■ O que fazer ■
(1) Diga se cada frase bate com o texto sobre Santo Dias, respondendo sim ou não e citando as palavras do texto que resolvem a questão: (a) Santo Dias foi morto aos 37 anos; (b) cerca de 5 mil pessoas foram ao enterro dele; (c) Santo Dias gostava mais de História do que de Matemática.
(2) Segundo o texto sobre Santo Dias, em frente a qual fábrica aconteceu o crime?
(3) Siga escrevendo o texto sobre Santo Dias a partir da última frase.

■ Texto de origem ■
SANTO DIAS DA SILVA

Santo Dias da Silva foi um operário, negro, metalúrgico, assassinado pela Polícia Militar, no dia 30 de outubro de 1979, às 13 horas de uma terça feira, aos 37 anos de idade. O crime ocorreu em frente à fábrica Sylvana, no bairro Santo Amaro, em São Paulo. Santo deixou a esposa Ana Maria e dois filhos. Braço armado legal do regime empresarial-militar, a policia tentou impedir o acesso ao corpo de Santo, para que ele fosse mais um dos mortos e desaparecidos pela ditadura, mas a coragem de Ana Dias foi decisiva para Santo ter um enterro digno. Um histórico enterro onde estiveram presentes cerca de 50 mil pessoas, e que foi documentado por fotos como as da fotógrafa militante Nair Benedicto. 

 


Cortejo de Santo Dias Foto: Ricardo Alves. Fonte: https://www.jornaltornado.pt/a-morte-de-santo-dias-e-a-dificil-greve-dos-metalurgicos-de-sao-paulo-em-1979/

 

Santo Dias foi um exemplar militante social. Participou do Movimento do Custo de Vida, da Oposição Sindical Metalúrgica de São Paulo, das Comunidades Eclesiais de Base (CEBs), da Pastoral Operária da Arquidiocese de São Paulo, movimentos de bairro (se destacando ao organizar lutas comunitárias por transportes, escolas e outras melhorias nas vilas), por ai vai. Teve experiências boas e ruins durante a militância, sempre tendo a família como base para o aprendizado e para a luta popular. Diferente de muitos trabalhadores que não se sentem de sua classe, se dizia enquanto um operário, uma pessoa realizada. Ao mesmo tempo que militava e trabalhava, sempre procurava conciliar com o estudo.

 

Santo Dias estudou na escola rural até a metade do 4° ano do primário, por diversos anos trabalhava na fábrica o dia todo e ainda fazia 4 horas de aula a noite. Estudou em curso técnico de Desenho Mecânico por três anos, por um ano Mecânica Geral, durante meio ano Tecnologia de Mecânica. Embora tivesse preferência pela Matemática, participou de cursos rápidos de História, para buscar motivações maiores para a luta política.

■ Conjunto de dados ■
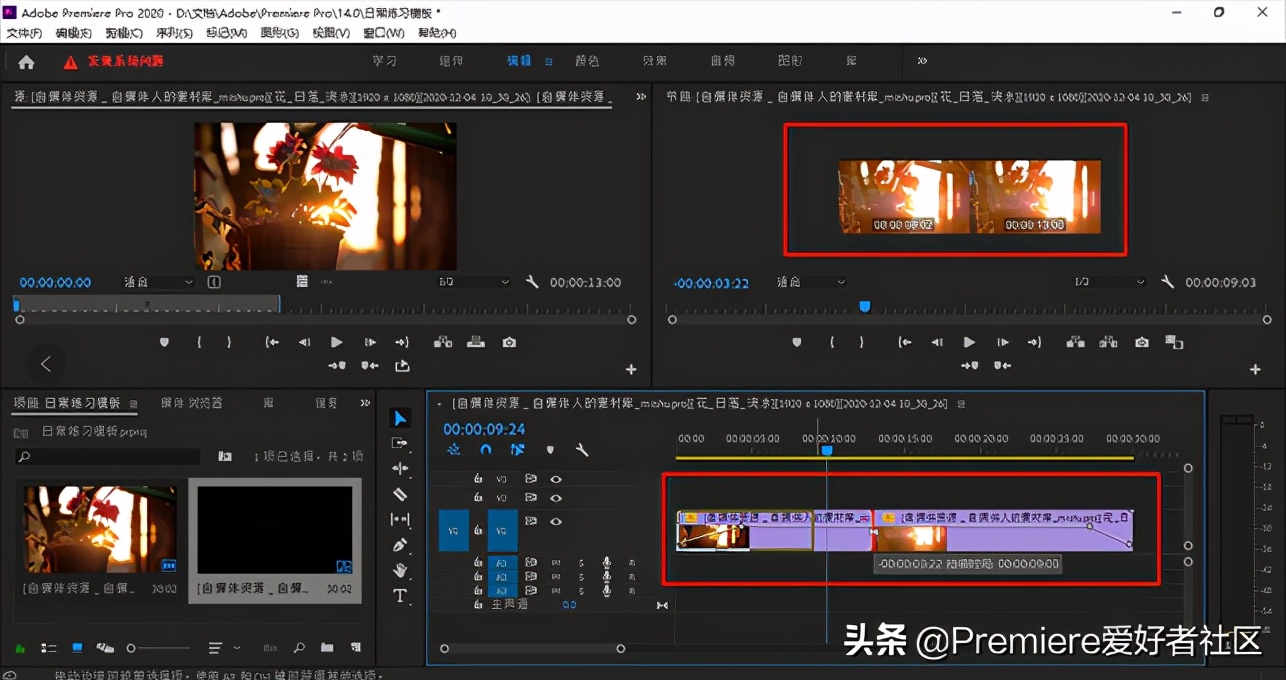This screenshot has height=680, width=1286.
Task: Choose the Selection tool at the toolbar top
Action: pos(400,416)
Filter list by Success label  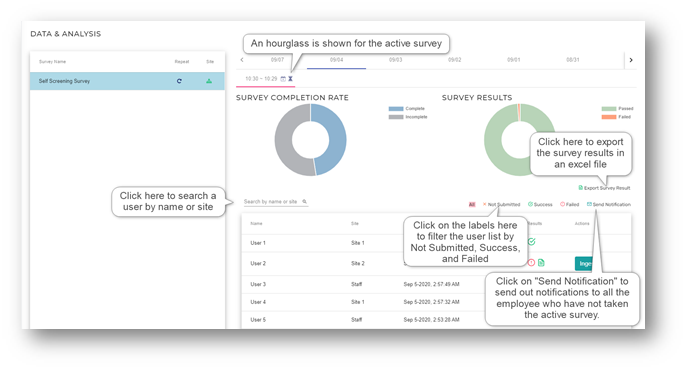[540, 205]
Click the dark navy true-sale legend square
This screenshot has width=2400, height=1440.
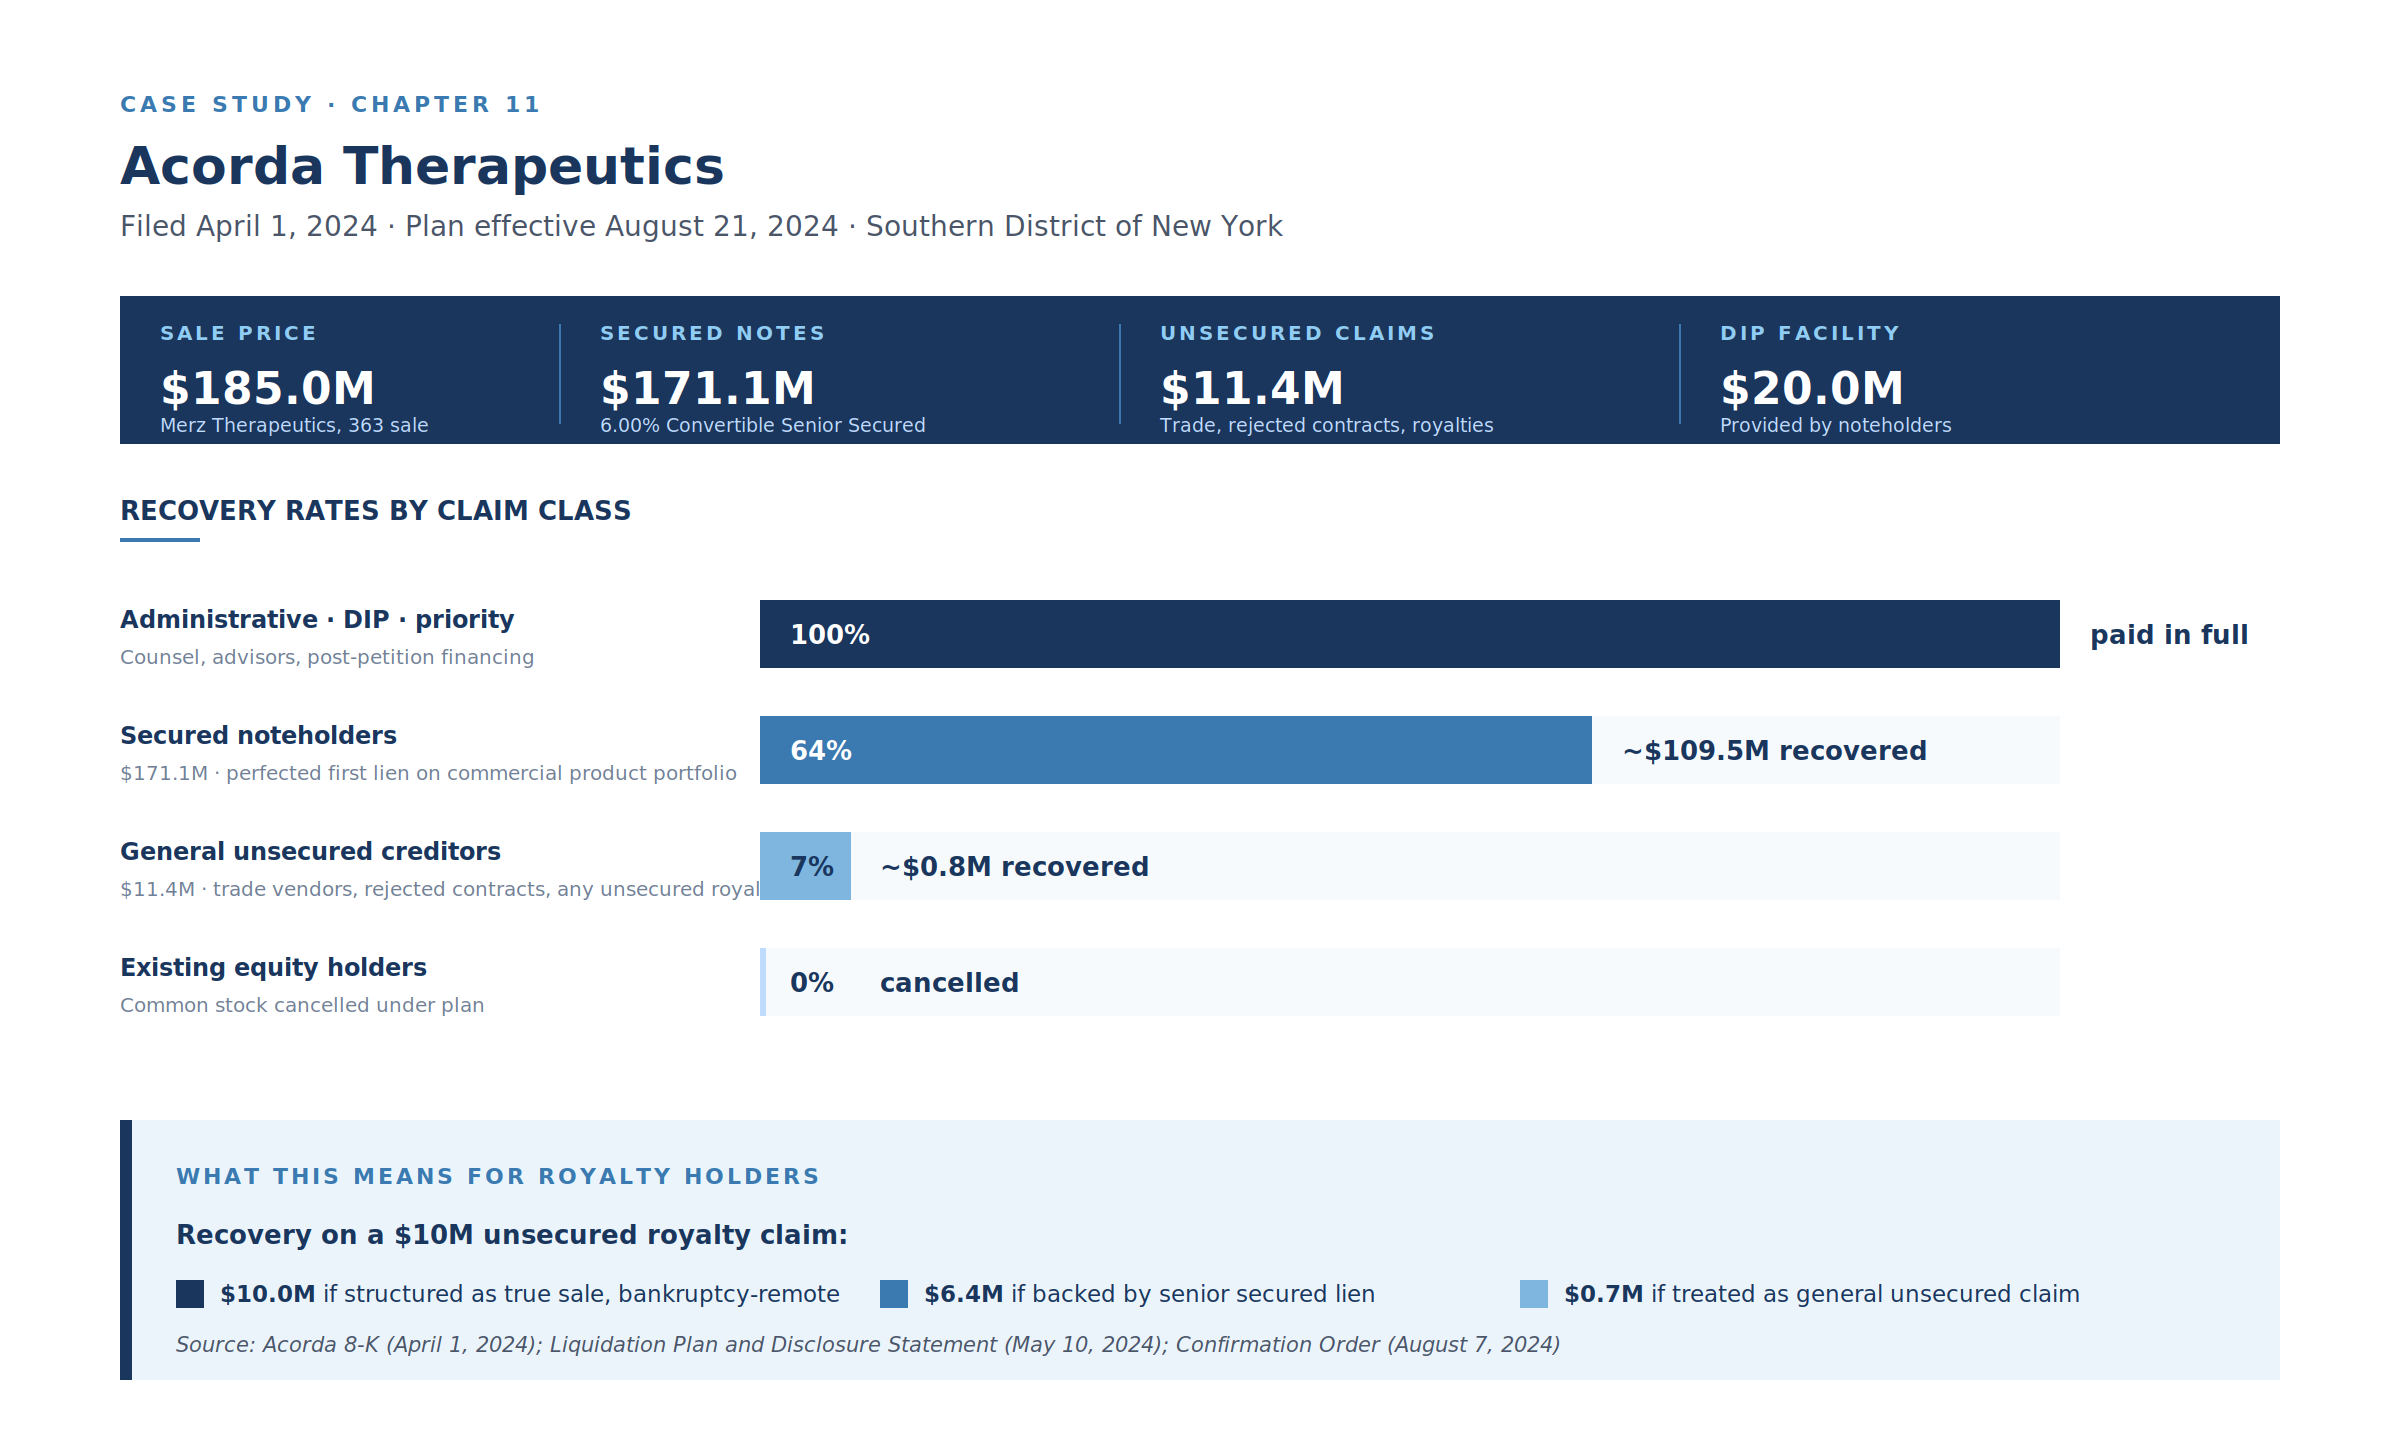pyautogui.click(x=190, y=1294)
* * *
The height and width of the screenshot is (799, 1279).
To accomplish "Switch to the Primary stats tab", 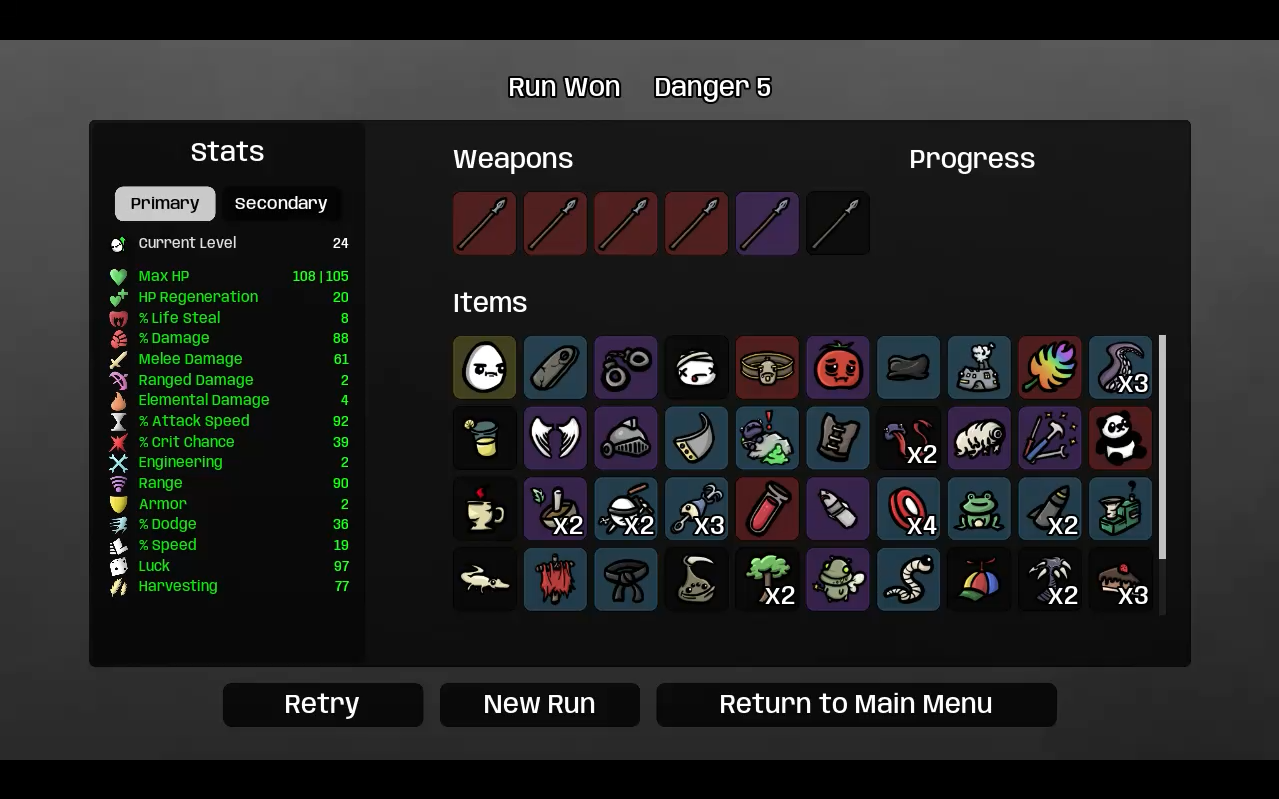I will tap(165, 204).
---
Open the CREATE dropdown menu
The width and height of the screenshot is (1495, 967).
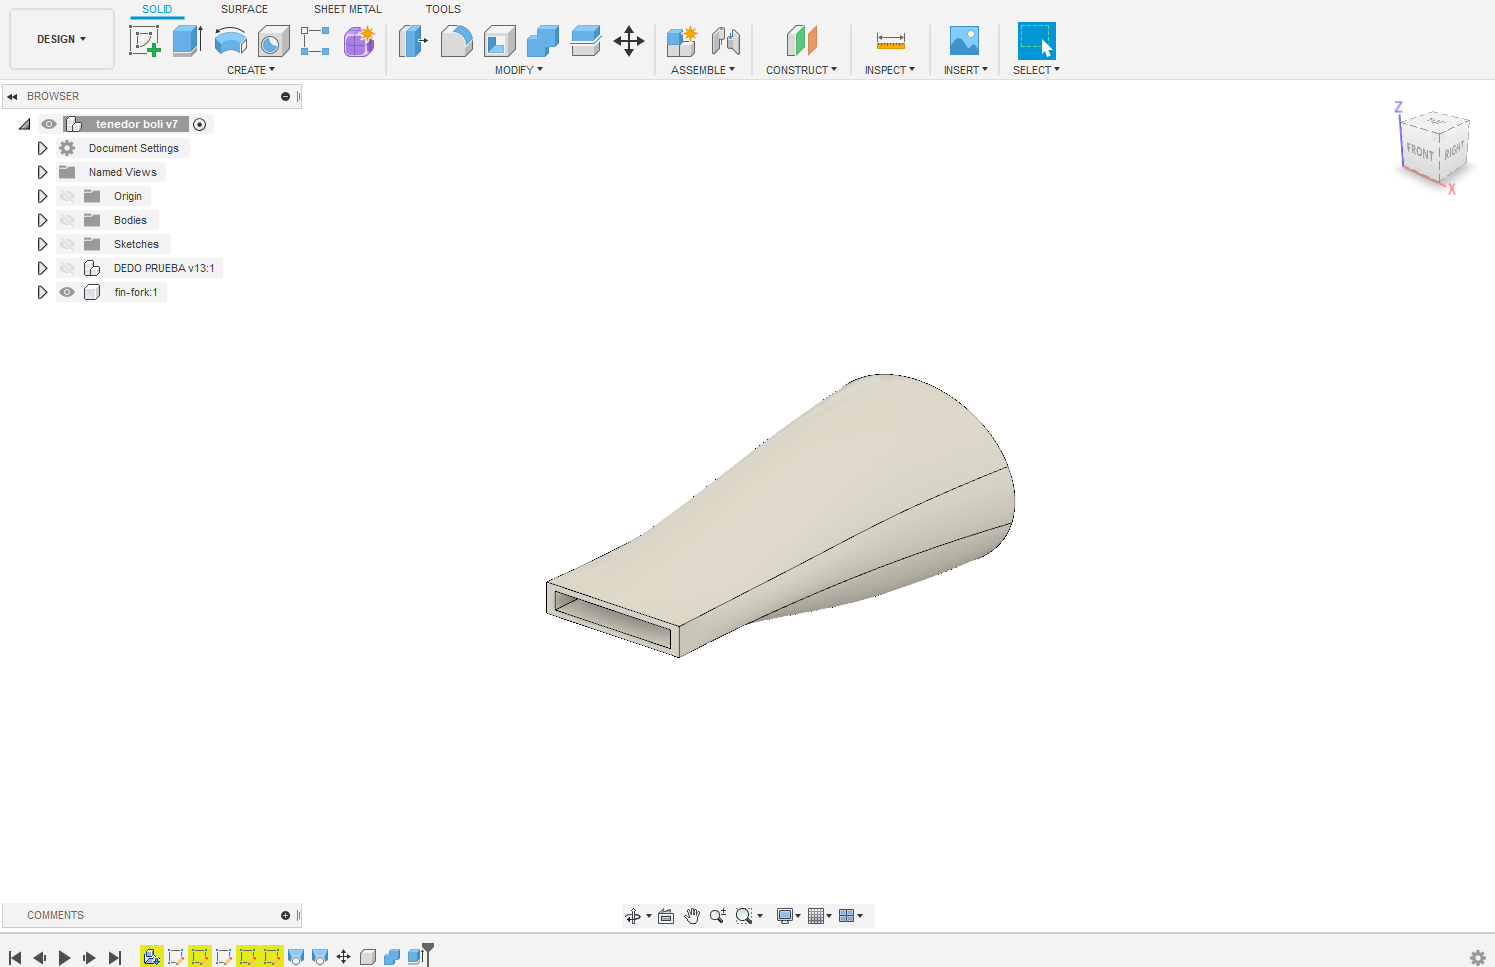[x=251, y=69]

■ Respostas por tarefa ■
(1)
(a) Sim: "aos 37 anos de idade".
(b) Não: "estiveram presentes cerca de 50 mil pessoas".
(c) Não: "Embora tivesse preferência pela Matemática".

(2) Em frente à fábrica Sylvana, no bairro Santo Amaro, em São Paulo.

(3)
Na foto: protesto durante missa de sétimo dias do falecimento de Santo Dias.

 

Nas vésperas de sua morte, Santo sabia que outros trabalhadores combativos haviam sido assassinados pela ditadura e tinha pressentimento que poderia acontecer algo análogo com ele na greve geral dos metalúrgicos em São Paulo no ano de 1979, ainda assim, nunca esmoreceu.  O filme “Eles não usam black-tie” (1981), apesar de ser baseado em peça teatral da década de 1950, pareceu ter homenageado Santo Dias, ao seu final. Mas quem foi  o Santo, exatamente?

 

Simplesmente um filho da classe trabalhadora, nascido no município de Terra Roxa, no Estado de São Paulo, onde viveu até os 20 anos. Os pais não tinham terra própria, eram meeiros, trabalhavam em um injusto sistema de parceria. Portanto, também não tinham lugar fixo de moradia, assim Santo e sua família passavam por várias fazendas e ele exerceu diversos tipos de atividades.

 

De 1958 até 1962, Santo trabalhou em um grande latifúndio, onde tinha trabalhadores de vários tipos, entre eles trabalhadores operários, como mecânicos, maquinistas, tratoristas. Acabou sendo requisitado para trabalhar na parte operacional como operário, e foi para a oficina, por um ano exerceu as profissões de motorista e mecânico, e após foi para o alambique, onde trabalhou como responsável pela destilação de aguardente.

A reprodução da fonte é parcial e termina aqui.